Deciphering Cold Adaptation Mechanisms in Kobressia pygmaea: An Integrative Study Combining Multi-Temporal Physiological Profiling and Transcriptomic Analysis

Kobresia pygmaea is the dominant species in the alpine grasslands of the Qinghai-Tibet Plateau, playing a vital role in ecosystem stability due to its strong cold tolerance.
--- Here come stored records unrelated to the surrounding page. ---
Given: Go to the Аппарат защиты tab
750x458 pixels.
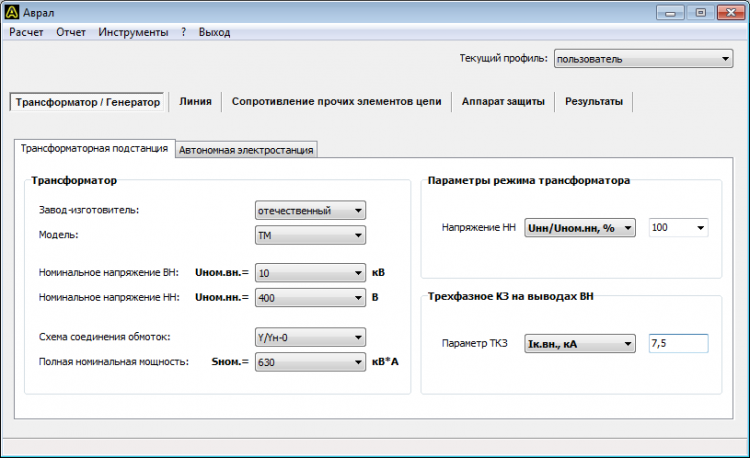Looking at the screenshot, I should tap(503, 102).
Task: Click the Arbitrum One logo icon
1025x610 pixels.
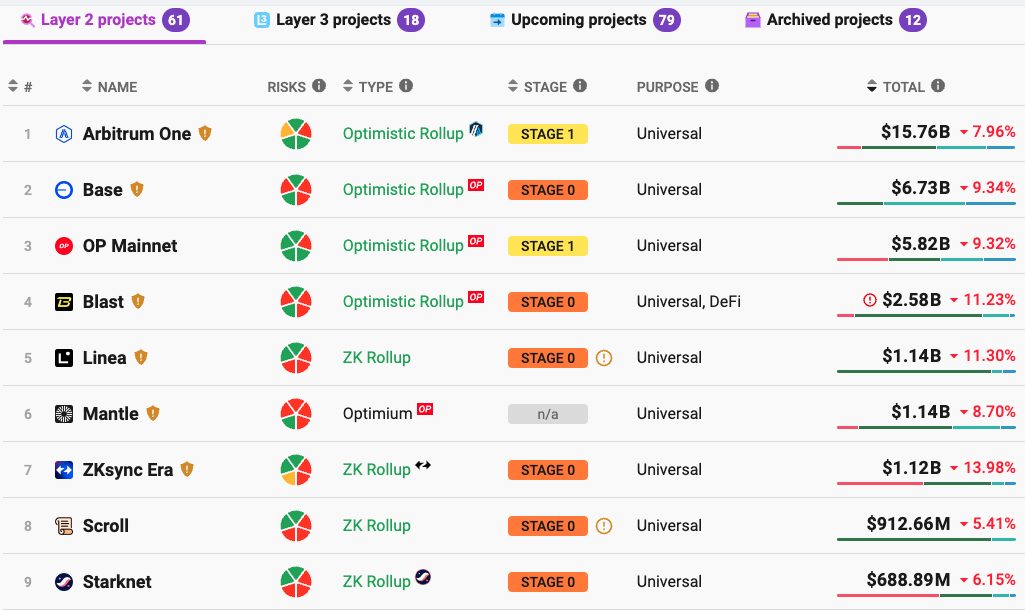Action: click(x=64, y=134)
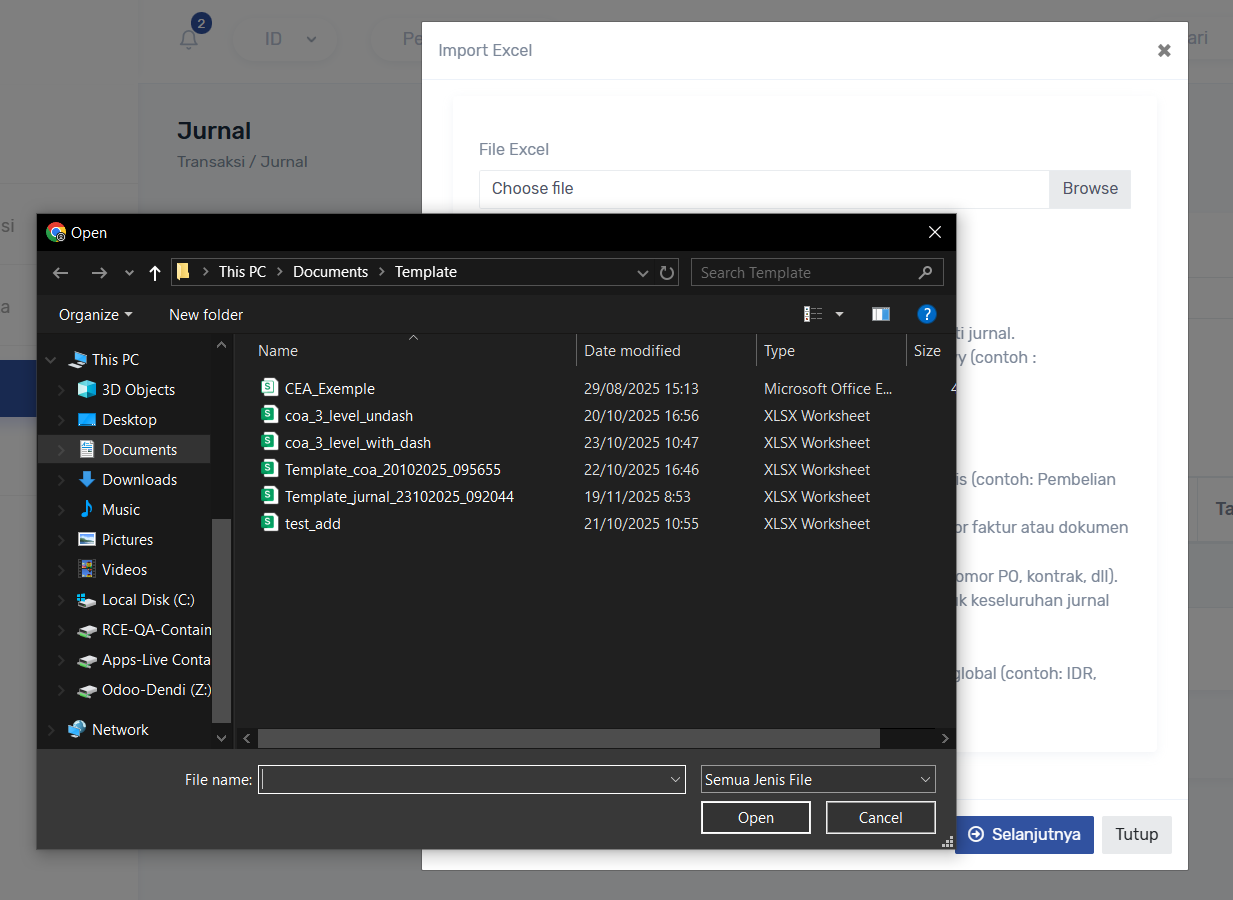Open the Organize menu
The image size is (1233, 900).
(95, 315)
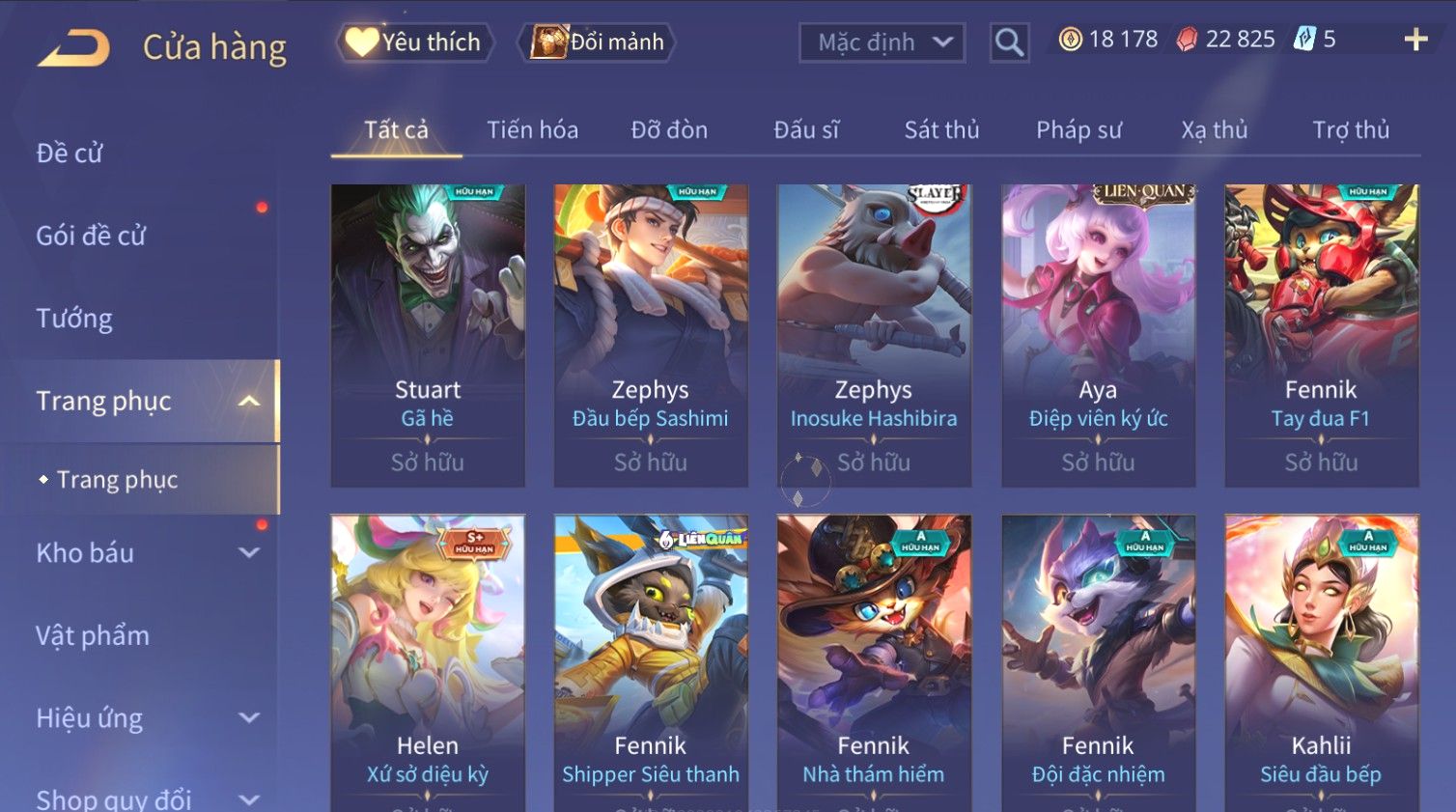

However, the molecular mechanisms underlying its response to extreme low temperatures are still unclear.In this study, we systematically monitored the physiological responses of K. pygmaea under different temperatures (16 deg C, 4 deg C, 0 deg C, and -4 deg C) and time points (0-48 h), combined with transcriptome sequencing and weighted gene co-expression network analysis (WGCNA) to explore its cold stress regulatory network.The results showed that low temperature stress significantly increased the accumulation of proline and soluble sugars, enhanced antioxidant enzyme (SOD) activity, and raised malondialdehyde (MDA) content, indicating that K. pygmaea mitigates cold-induced damage through osmotic adjustment and antioxidant systems.Transcriptome analysis identified 4,174 differentially expressed genes (DEGs), with the greatest number of continuously responsive genes at -4 deg C, suggesting that extreme cold is the main driver of transcriptional changes.WGCNA revealed a core gene module (1,896 genes) sensitive to low temperature, enriched in pathways related to transcriptional regulation, DNA repair, protein processing, energy metabolism, and signal transduction. Further network and Venn analyses identified GGCT (FCM35_KLT17619) as a key gene consistently upregulated during cold stress, and qRT-PCR validated its expression trends.In summary, this study systematically reveals the physiological and molecular adaptation mechanisms of K. pygmaea to extreme cold temperatures, providing theoretical support and gene resources for molecular breeding and alpine ecosystem restoration.